Mietrecht
Urteile
Zustand der Mietwohnung bei Anmietung und spätere nachteilige Änderungen der Beschaffenheit
Ein Mieter kann nicht ohne Weiteres erwarten, dass der Vermieter Veränderungen am Gebäude, die durch die Nutzungsbedürfnisse anderer Mieter erforderlich werden, unterlässt, wenn dies zwar zu einer Steigerung der Geräuschimmissionen führt, die Belastung aber auch nach der Veränderung noch den technischen Normen genügt, deren Einhaltung der Vermieter schuldet.
BGH Urteil vom 23.09.2009 – AZ VIII ZR 300/08 –
Die Mieter hatten die Wohnung im Jahr 1972 gemietet. An der straßenabgewandten Seite befindet sich ein allseits umschlossener Lichthof, zu dem die Flur-, Bad- und Küchenfenster der Wohnung hinausgingen. Zu Vertragsbeginn befand sich im Erdgeschoss eine Bankfiliale. Im Mietvertrag sind folgende Wohnräume zur Benutzung eingetragen „3 Zimmer, 1 Küche, 1 Flur, 1 Bad, 1 Kammer“. Die Wohnung war mit einer auf das Dach führenden „Plattform“ verbunden. Die Plattform war zum Lichthof hin mit einem Geländer versehen. Sie konnte ausschließlich von der Wohnung der Mieter aus betreten werden und wurde von diesen als Terrasse genutzt. Diese „Plattform“ war im Mietvertrag nicht erwähnt. Im Jahr 2000 wurde das Erdgeschoss an den Betreiber eines Fischrestaurants vermietet und in diesem Zusammenhang ein Lüftungssystem in den Lichtschacht eingebaut. Dieses Lüftungssystem führte werktags in der Zeit von 7.30 bis 20.30 Uhr zu einer erhöhten Lärmbelästigung bei geöffnetem Fenster in Flur, Küche und Bad sowie in besonderem Maß auf der als Terrasse genutzten Plattform. Eine Messung ergab, dass der von der Lüftungsanlage abgesonderte Lärm noch innerhalb der gesetzlichen Grenzwerte lag.

> _SCHRIFTLICHE AUFGABEN_
1: Übersetze den Satz „Zu Vertragsbeginn befand sich im Erdgeschoss eine Bankfiliale.“ aus dem Mietrechtsurteil ins Englische.
2: Schreib die Zeilen der Datensätze neu, angefangen mit der Zeile mit „At what coordinates“ bis einschließlich der Zeile mit „Explorer using the“. Ersetze dabei „folder icon“ durch „folder button“, lass alles andere unverändert und die Bilder weg.

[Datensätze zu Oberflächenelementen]
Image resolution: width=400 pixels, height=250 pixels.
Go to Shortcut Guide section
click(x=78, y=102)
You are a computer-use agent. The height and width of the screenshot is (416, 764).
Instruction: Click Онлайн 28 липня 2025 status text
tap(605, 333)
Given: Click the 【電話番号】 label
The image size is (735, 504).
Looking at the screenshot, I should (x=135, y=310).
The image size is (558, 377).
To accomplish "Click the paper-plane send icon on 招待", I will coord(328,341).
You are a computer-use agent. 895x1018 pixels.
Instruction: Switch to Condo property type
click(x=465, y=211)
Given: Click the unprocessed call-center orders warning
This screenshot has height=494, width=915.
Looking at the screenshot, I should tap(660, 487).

* * *

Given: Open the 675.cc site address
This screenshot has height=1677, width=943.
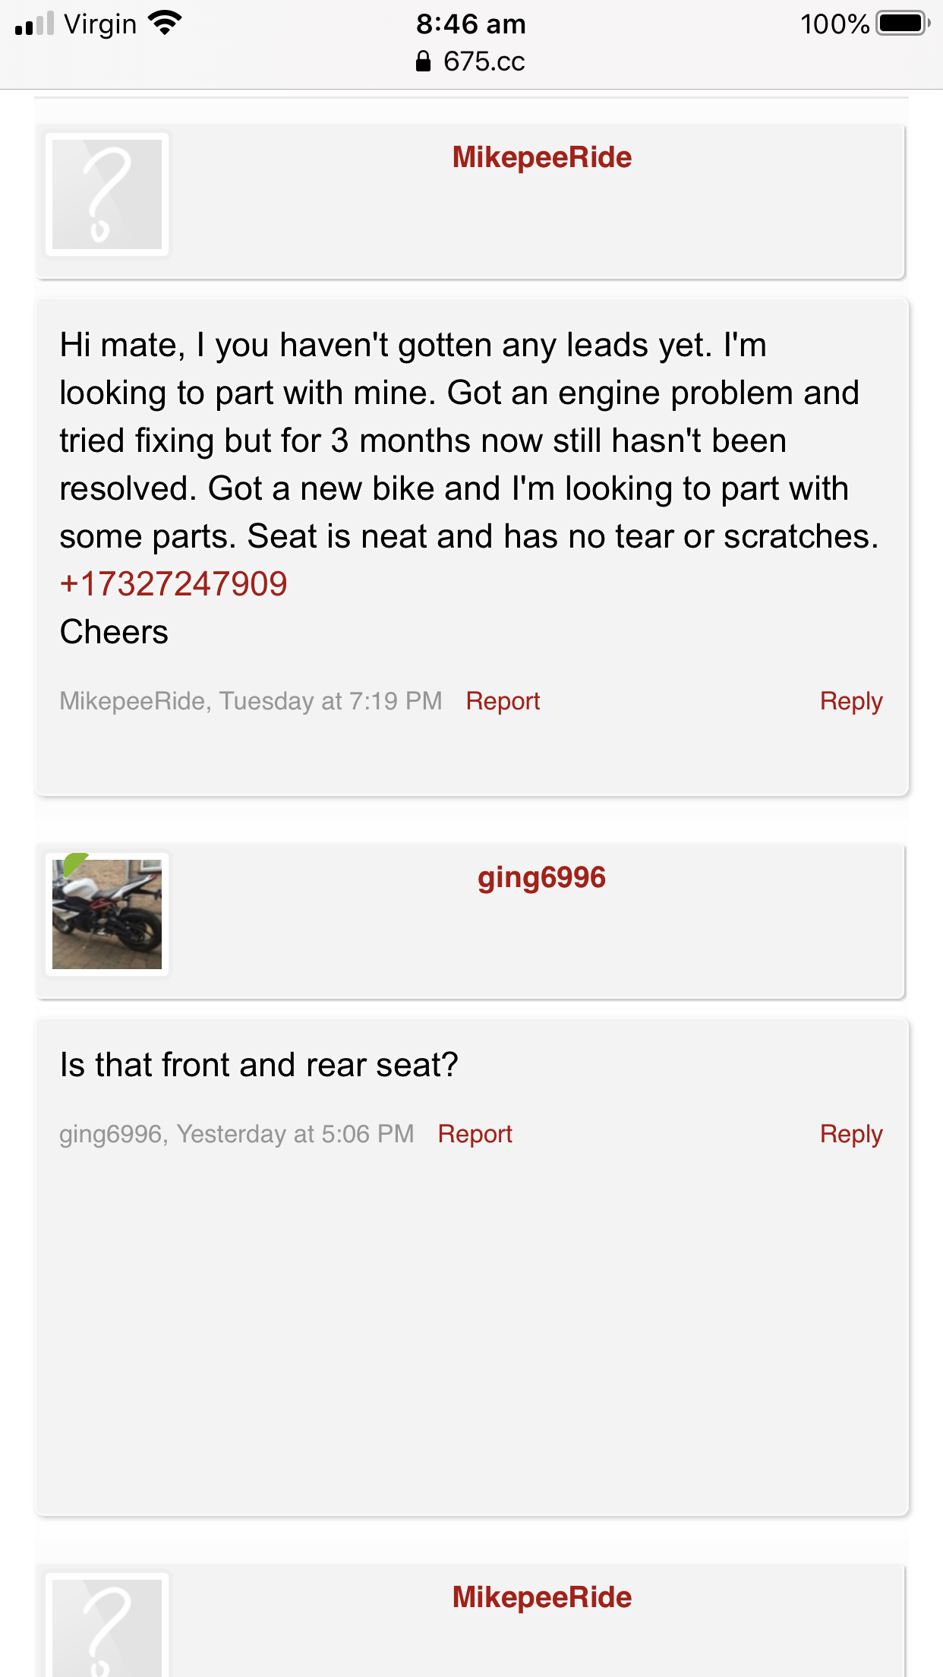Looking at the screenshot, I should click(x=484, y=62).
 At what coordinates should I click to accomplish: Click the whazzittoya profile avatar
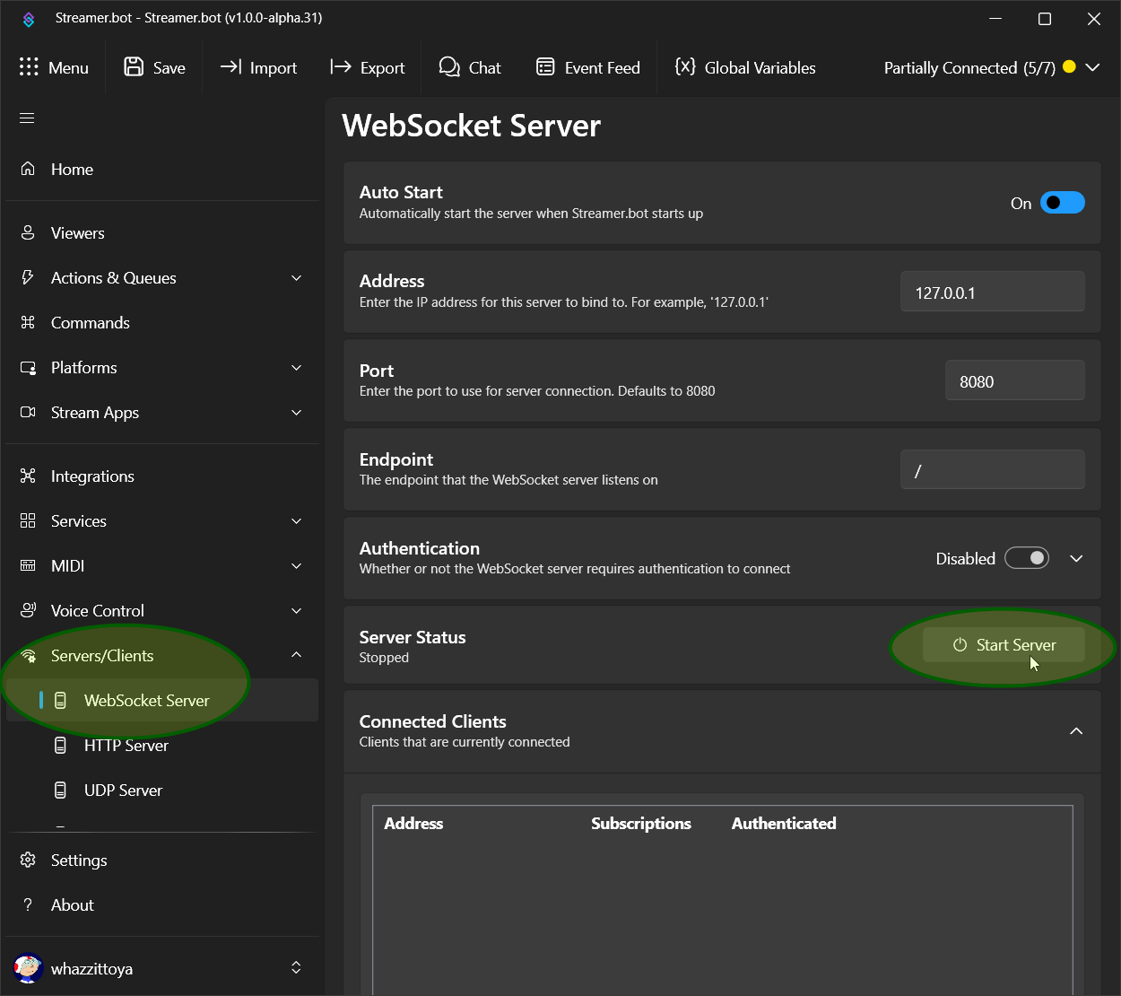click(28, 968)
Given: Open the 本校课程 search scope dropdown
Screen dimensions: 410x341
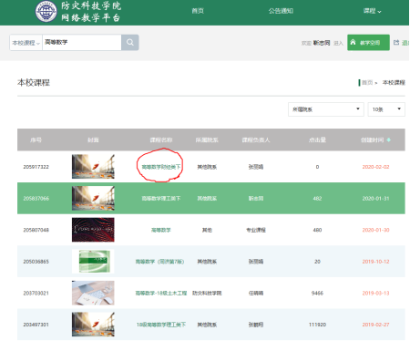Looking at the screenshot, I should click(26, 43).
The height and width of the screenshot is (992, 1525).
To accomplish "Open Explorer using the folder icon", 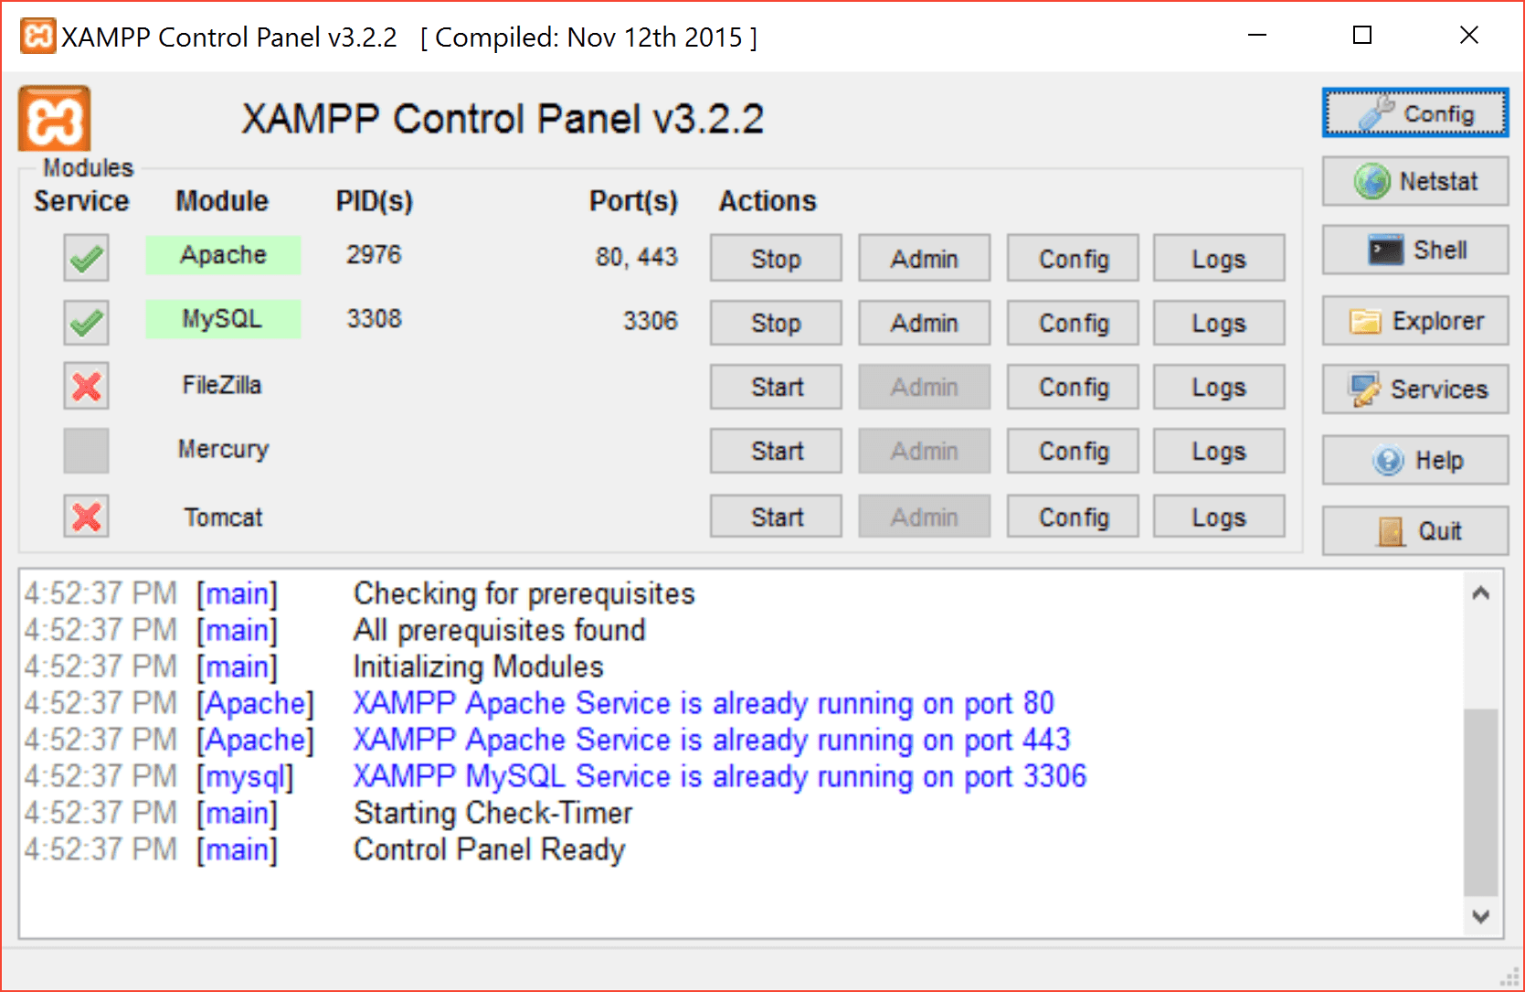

> _ERGEBNISSE JE AUFGABE_
1: At the start of the lease, there was a bank branch on the ground floor.

2:
 At what coordinates should I click to accomplish: Click the whazzittoya profile avatar
click(28, 968)
Given: Open the 本校课程 search scope dropdown
Screen dimensions: 410x341
Looking at the screenshot, I should click(26, 43).
The height and width of the screenshot is (992, 1525).
To accomplish "Open Explorer using the folder button", 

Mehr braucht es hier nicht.